### What is needed
Convert every line of the items below into a Markdown table with the columns Row and Line, numbering each row and omitting blank lines.

************

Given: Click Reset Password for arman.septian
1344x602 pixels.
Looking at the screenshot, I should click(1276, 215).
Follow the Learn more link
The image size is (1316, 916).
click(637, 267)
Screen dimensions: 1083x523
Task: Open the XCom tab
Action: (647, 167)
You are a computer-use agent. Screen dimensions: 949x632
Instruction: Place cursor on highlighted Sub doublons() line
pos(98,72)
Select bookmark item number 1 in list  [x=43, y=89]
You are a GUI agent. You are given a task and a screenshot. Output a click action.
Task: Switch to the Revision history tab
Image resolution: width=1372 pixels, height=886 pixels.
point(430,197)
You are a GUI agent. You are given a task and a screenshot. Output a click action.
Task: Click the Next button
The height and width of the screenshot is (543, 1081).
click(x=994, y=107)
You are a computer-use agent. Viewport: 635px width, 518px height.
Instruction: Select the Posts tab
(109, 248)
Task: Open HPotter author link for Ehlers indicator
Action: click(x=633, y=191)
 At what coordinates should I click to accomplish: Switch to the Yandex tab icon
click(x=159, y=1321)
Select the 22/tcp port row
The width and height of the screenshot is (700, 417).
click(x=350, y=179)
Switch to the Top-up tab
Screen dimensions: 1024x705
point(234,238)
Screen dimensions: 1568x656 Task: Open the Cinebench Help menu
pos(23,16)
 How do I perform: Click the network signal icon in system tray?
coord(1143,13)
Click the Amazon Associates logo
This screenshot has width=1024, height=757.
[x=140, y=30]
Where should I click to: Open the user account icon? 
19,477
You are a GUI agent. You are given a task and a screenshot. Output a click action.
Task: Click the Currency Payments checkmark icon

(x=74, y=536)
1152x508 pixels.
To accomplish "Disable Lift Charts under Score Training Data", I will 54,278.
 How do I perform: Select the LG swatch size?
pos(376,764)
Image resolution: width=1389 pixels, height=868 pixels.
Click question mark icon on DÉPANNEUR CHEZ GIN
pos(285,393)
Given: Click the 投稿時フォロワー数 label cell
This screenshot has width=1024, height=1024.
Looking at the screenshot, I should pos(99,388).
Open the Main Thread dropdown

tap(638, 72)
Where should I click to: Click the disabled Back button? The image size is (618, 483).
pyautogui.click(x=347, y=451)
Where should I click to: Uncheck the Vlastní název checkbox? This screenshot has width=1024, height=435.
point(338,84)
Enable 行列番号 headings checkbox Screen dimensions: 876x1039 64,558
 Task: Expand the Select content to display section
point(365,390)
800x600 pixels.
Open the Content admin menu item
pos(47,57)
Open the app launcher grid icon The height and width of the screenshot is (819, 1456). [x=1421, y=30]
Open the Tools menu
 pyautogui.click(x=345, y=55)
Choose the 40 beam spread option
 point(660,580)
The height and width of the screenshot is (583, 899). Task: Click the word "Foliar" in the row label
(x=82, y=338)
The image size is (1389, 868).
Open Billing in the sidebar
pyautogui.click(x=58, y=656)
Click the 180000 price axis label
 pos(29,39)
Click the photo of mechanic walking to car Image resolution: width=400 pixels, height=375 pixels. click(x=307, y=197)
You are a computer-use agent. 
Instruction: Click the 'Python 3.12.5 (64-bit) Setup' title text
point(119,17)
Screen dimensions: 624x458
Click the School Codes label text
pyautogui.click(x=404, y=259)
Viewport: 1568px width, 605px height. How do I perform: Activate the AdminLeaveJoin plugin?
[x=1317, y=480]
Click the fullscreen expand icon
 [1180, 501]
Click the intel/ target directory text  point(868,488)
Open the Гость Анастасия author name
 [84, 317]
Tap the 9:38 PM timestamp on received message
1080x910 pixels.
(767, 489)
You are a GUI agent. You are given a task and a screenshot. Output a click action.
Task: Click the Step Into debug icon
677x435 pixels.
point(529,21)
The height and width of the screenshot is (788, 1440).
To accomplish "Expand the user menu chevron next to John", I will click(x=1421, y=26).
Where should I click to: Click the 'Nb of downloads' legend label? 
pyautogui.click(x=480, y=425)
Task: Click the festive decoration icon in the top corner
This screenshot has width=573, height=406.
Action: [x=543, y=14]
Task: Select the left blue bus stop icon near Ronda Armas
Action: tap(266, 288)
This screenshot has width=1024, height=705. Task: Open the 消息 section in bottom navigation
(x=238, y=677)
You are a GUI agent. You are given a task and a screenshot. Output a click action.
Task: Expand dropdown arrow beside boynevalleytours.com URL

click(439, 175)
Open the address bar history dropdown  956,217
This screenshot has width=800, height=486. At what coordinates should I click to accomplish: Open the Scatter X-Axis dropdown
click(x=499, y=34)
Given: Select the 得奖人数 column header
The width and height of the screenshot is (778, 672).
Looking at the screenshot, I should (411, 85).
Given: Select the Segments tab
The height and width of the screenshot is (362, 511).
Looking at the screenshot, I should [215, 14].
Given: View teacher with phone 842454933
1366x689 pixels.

************

### Response to this exercise
| Row | Line |
|---|---|
| 1 | Given: Click Reset Password for arman.septian |
| 2 | 1344x602 pixels. |
| 3 | Looking at the screenshot, I should click(1276, 215). |
| 4 | Follow the Learn more link |
| 5 | The image size is (1316, 916). |
| 6 | click(637, 267) |
| 7 | Screen dimensions: 1083x523 |
| 8 | Task: Open the XCom tab |
| 9 | Action: (647, 167) |
| 10 | You are a computer-use agent. Screen dimensions: 949x632 |
| 11 | Instruction: Place cursor on highlighted Sub doublons() line |
| 12 | pos(98,72) |
| 13 | Select bookmark item number 1 in list  [x=43, y=89] |
| 14 | You are a GUI agent. You are given a task and a screenshot. Output a click action. |
| 15 | Task: Switch to the Revision history tab |
| 16 | Image resolution: width=1372 pixels, height=886 pixels. |
| 17 | point(430,197) |
| 18 | You are a GUI agent. You are given a task and a screenshot. Output a click action. |
| 19 | Task: Click the Next button |
| 20 | The height and width of the screenshot is (543, 1081). |
| 21 | click(x=994, y=107) |
| 22 | You are a computer-use agent. Viewport: 635px width, 518px height. |
| 23 | Instruction: Select the Posts tab |
| 24 | (109, 248) |
| 25 | Task: Open HPotter author link for Ehlers indicator |
| 26 | Action: click(x=633, y=191) |
| 27 |  At what coordinates should I click to accomplish: Switch to the Yandex tab icon |
| 28 | click(x=159, y=1321) |
| 29 | Select the 22/tcp port row |
| 30 | The width and height of the screenshot is (700, 417). |
| 31 | click(x=350, y=179) |
| 32 | Switch to the Top-up tab |
| 33 | Screen dimensions: 1024x705 |
| 34 | point(234,238) |
| 35 | Screen dimensions: 1568x656 Task: Open the Cinebench Help menu |
| 36 | pos(23,16) |
| 37 |  How do I perform: Click the network signal icon in system tray? |
| 38 | coord(1143,13) |
| 39 | Click the Amazon Associates logo |
| 40 | This screenshot has width=1024, height=757. |
| 41 | [x=140, y=30] |
| 42 | Where should I click to: Open the user account icon?  |
| 43 | 19,477 |
| 44 | You are a GUI agent. You are given a task and a screenshot. Output a click action. |
| 45 | Task: Click the Currency Payments checkmark icon |
| 46 | (x=74, y=536) |
| 47 | 1152x508 pixels. |
| 48 | To accomplish "Disable Lift Charts under Score Training Data", I will 54,278. |
| 49 |  How do I perform: Select the LG swatch size? |
| 50 | pos(376,764) |
| 51 | Image resolution: width=1389 pixels, height=868 pixels. |
| 52 | Click question mark icon on DÉPANNEUR CHEZ GIN |
| 53 | pos(285,393) |
| 54 | Given: Click the 投稿時フォロワー数 label cell |
| 55 | This screenshot has width=1024, height=1024. |
| 56 | Looking at the screenshot, I should pos(99,388). |
| 57 | Open the Main Thread dropdown |
| 58 | tap(638, 72) |
| 59 | Where should I click to: Click the disabled Back button? The image size is (618, 483). |
| 60 | pyautogui.click(x=347, y=451) |
| 61 | Where should I click to: Uncheck the Vlastní název checkbox? This screenshot has width=1024, height=435. |
| 62 | point(338,84) |
| 63 | Enable 行列番号 headings checkbox Screen dimensions: 876x1039 64,558 |
| 64 |  Task: Expand the Select content to display section |
| 65 | point(365,390) |
| 66 | 800x600 pixels. |
| 67 | Open the Content admin menu item |
| 68 | pos(47,57) |
| 69 | Open the app launcher grid icon The height and width of the screenshot is (819, 1456). [x=1421, y=30] |
| 70 | Open the Tools menu |
| 71 |  pyautogui.click(x=345, y=55) |
| 72 | Choose the 40 beam spread option |
| 73 |  point(660,580) |
| 74 | The height and width of the screenshot is (583, 899). Task: Click the word "Foliar" in the row label |
| 75 | (x=82, y=338) |
| 76 | The image size is (1389, 868). |
| 77 | Open Billing in the sidebar |
| 78 | pyautogui.click(x=58, y=656) |
| 79 | Click the 180000 price axis label |
| 80 |  pos(29,39) |
| 81 | Click the photo of mechanic walking to car Image resolution: width=400 pixels, height=375 pixels. click(x=307, y=197) |
| 82 | You are a computer-use agent.  |
| 83 | Instruction: Click the 'Python 3.12.5 (64-bit) Setup' title text |
| 84 | point(119,17) |
| 85 | Screen dimensions: 624x458 |
| 86 | Click the School Codes label text |
| 87 | pyautogui.click(x=404, y=259) |
| 88 | Viewport: 1568px width, 605px height. How do I perform: Activate the AdminLeaveJoin plugin? |
| 89 | [x=1317, y=480] |
| 90 | Click the fullscreen expand icon |
| 91 |  [1180, 501] |
| 92 | Click the intel/ target directory text  point(868,488) |
| 93 | Open the Гость Анастасия author name |
| 94 |  [84, 317] |
| 95 | Tap the 9:38 PM timestamp on received message |
| 96 | 1080x910 pixels. |
| 97 | (767, 489) |
| 98 | You are a GUI agent. You are given a task and a screenshot. Output a click action. |
| 99 | Task: Click the Step Into debug icon |
| 100 | 677x435 pixels. |
| 101 | point(529,21) |
| 102 | The height and width of the screenshot is (788, 1440). |
| 103 | To accomplish "Expand the user menu chevron next to John", I will click(x=1421, y=26). |
| 104 | Where should I click to: Click the 'Nb of downloads' legend label?  |
| 105 | pyautogui.click(x=480, y=425) |
| 106 | Task: Click the festive decoration icon in the top corner |
| 107 | This screenshot has width=573, height=406. |
| 108 | Action: [x=543, y=14] |
| 109 | Task: Select the left blue bus stop icon near Ronda Armas |
| 110 | Action: tap(266, 288) |
| 111 | This screenshot has width=1024, height=705. Task: Open the 消息 section in bottom navigation |
| 112 | (x=238, y=677) |
| 113 | You are a GUI agent. You are given a task and a screenshot. Output a click action. |
| 114 | Task: Expand dropdown arrow beside boynevalleytours.com URL |
| 115 | click(439, 175) |
| 116 | Open the address bar history dropdown  956,217 |
| 117 | This screenshot has width=800, height=486. At what coordinates should I click to accomplish: Open the Scatter X-Axis dropdown |
| 118 | click(x=499, y=34) |
| 119 | Given: Select the 得奖人数 column header |
| 120 | The width and height of the screenshot is (778, 672). |
| 121 | Looking at the screenshot, I should (411, 85). |
| 122 | Given: Select the Segments tab |
| 123 | The height and width of the screenshot is (362, 511). |
| 124 | Looking at the screenshot, I should [215, 14]. |
| 125 | Given: View teacher with phone 842454933 |
| 126 | 1366x689 pixels. |